Significant circulating concentrations of immunoreactive-hBNP were seen in animals given the peptide subcutaneously. Area under the plasma concentration-time curves of hBNP delivered by the two protocols suggests that up to 60% of the hBNP delivered by the subcutaneous route is found in the plasma. This assumes that with the intravenous administration protocol, 100% of the hBNP was delivered to the plasma compartment, all of the immunoreactive material detected in the plasma is intact and/or biologically active and metabolism of hBNP via peptidases specific to the subcutaneous pathway does not result in the formation of a hBNP species with enhanced affinity for the antibody used in the immunoassay. As the biological response to subcutaneous hBNP was comparable in magnitude and more prolonged in duration than intravenous hBNP, it is clear that significant circulating levels of hBNP were achieved by the subcutaneous protocol.

Subcutaneous administration of hBNP resulted in plasma concentrations of hBNP-immunoreactive material 15, 30 and 60 min after treatment of 2.2 ± 1.0, 2.4 ± 0.6 and 1.7 ± 0.5 nM, respectively. As hBNP activates the rabbit GC-A receptor with an ED₅₀ of 7.2 ± 1.9 nM (A. Protter, data not shown), these circulating levels are biologically meaningful. While plasma hBNP levels 60 min following subcutaneous delivery remain significantly elevated, the plasma concentration at this time after intravenous treatment is only 0.12 ± 0.03 nM. The more rapid loss of circulating hBNP following intravenous delivery compared with subcutaneous delivery is consistent with the shorter duration of biological effects of hBNP given by the former protocol.

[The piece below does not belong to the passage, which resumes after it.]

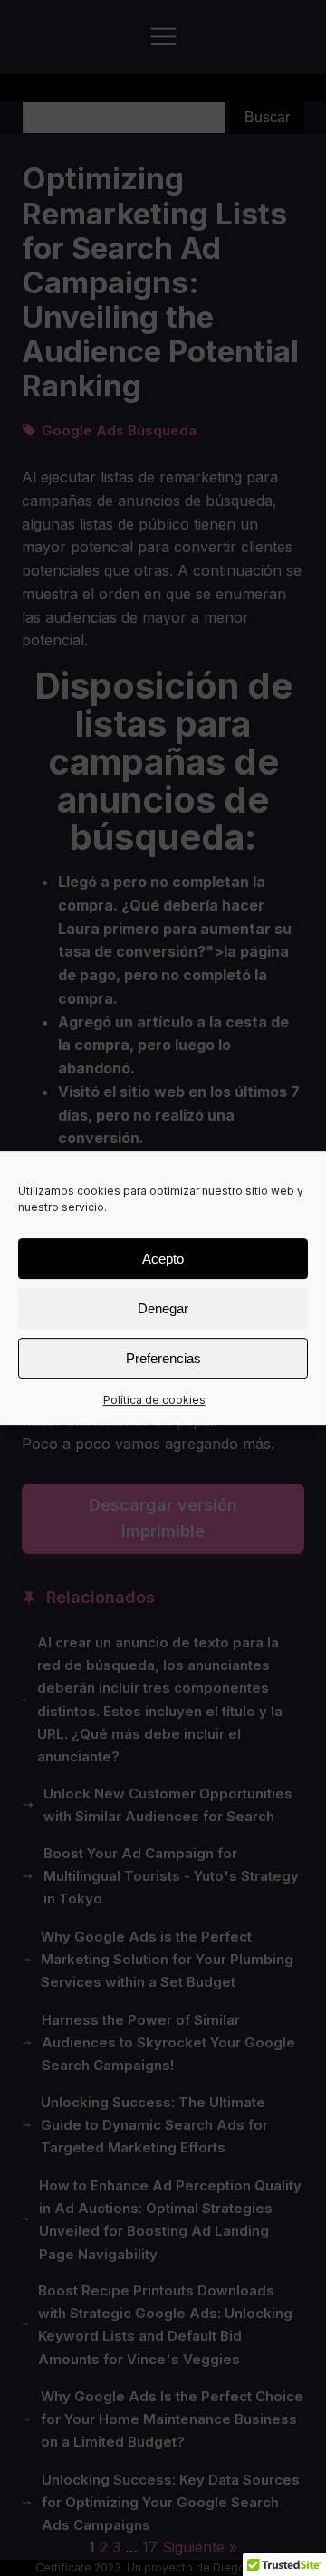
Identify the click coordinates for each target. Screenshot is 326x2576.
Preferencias (163, 1358)
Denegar (163, 1308)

The effectiveness of subcutaneous delivery of hBNP demonstrated here in rabbits suggests that this mode of administration might be applied therapeutically in humans. Conflicting results of subcutaneous delivery of the structurally related peptide, synthetic human ANP, have been reported (Crozier et al., 1987; Osterode et al., 1995). Characterizing ANP delivery to the circulation by area under the curve analysis of immuno-reactive material, bioavailability estimates of 3% (Crozier et al., 1987) and 22% (Osterode et al., 1995) were reported. No significant renal or hemodynamic effects were reported following ANP subcutaneous treatment studies, although one report demonstrated that subcutaneous ANP induced a significant increase in plasma cyclic GMP, an effect consistent with activation of the biological receptor for ANP.

Bolus intravenous administration of hBNP (Hobbs et al., 1996) to patients with congestive heart failure has demonstrated beneficial hemodynamic effects, including decreased pulmonary capillary wedge pressure and increased cardiac index. Subcutaneous administration may increase the duration of hBNP's beneficial effects thereby simplifying treatment protocols. In addition, a subcutaneous delivery method might allow testing for beneficial effects of long term hBNP treatment.